Commercial aquaculture and economic growth, poverty alleviation and food security
A recent FAO Fisheries and Technical Paper, Commercial aquaculture and economic growth, poverty alleviation and food security - Assessment framework, proposes methods for quantifying the contribution of aquaculture to national economies, poverty alleviation and food security in order to improve the much-needed political and financial support to the sector for its adequate development. Ways to measure the three dimensions of food security - availability, access, contribution to food utilization - are described and explained.
Fishery Planning Officer, Fisheries and Aquaculture Economics and Policy Division
FAO Fisheries and Aquaculture Department
Assistant Professor, Chinese Academy of Finance and Development
Central University of Finance and Economics
Professor, College of Tropical Agriculture and Human Resources
University of Hawaii, Manoa
Honolulu, Hawaii, United States of America
This paper proposes some methods for quantifying the contribution of aquaculture to national economies, poverty alleviation and food security so as to improve the much needed political and financial support to the sector for its adequate development. Aquaculture’s contribution to a country’s economy can be measured by “aquaculture value-added multiplier”, an indicator that represents the “increase in gross domestic product corresponding to a one-unit increase in aquaculture value-added. As alleviating poverty occurs by creating well paying jobs, evaluation of the contribution of aquaculture to poverty alleviation can be done through “aquaculture employment multiplier”, the increase in the total employment for the entire economy corresponding to one extra job created in aquaculture.

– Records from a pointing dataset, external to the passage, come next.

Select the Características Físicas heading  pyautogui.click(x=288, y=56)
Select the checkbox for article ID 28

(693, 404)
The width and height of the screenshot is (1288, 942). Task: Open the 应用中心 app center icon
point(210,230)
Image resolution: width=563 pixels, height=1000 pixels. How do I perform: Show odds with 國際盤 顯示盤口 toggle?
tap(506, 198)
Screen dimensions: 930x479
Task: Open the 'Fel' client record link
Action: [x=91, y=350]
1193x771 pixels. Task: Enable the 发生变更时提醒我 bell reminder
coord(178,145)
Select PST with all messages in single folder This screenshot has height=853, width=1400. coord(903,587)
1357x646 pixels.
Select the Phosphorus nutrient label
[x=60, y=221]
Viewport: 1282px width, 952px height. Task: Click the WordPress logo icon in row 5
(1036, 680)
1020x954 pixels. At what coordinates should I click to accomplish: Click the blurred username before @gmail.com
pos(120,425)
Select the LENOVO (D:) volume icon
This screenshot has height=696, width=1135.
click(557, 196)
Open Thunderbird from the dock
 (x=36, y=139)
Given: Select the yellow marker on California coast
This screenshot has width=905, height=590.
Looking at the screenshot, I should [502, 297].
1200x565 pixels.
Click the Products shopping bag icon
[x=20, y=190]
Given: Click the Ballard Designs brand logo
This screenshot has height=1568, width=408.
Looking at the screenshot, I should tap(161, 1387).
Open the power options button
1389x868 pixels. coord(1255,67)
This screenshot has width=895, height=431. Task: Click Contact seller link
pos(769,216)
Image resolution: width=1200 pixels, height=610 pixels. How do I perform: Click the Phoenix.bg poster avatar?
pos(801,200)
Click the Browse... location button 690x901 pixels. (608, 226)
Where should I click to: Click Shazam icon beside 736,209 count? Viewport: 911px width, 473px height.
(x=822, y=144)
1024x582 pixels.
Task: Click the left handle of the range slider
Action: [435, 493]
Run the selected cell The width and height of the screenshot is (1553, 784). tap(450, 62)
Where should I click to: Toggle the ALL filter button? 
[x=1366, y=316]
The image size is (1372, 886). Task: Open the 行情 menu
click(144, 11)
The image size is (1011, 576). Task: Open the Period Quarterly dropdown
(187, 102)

The contribution to food availability, one of the three dimensions of food security, can be assessed through the “net sum of protein-equivalent” (direct contribution) and the “ratio between the aquaculture net foreign exchange earning and the total value of food imports” (indirect contribution). “Aquaculture labour-income and employment multipliers” can be used to quantify aquaculture’s contribution to food access, the second dimension of food security. Aquaculture tax multiplier and the “aquaculture ratio between the net foreign exchange earning” and the “whole economy net foreign exchange earning” can be used to estimate the sector’s contribution to food utilization, the third dimension of food security.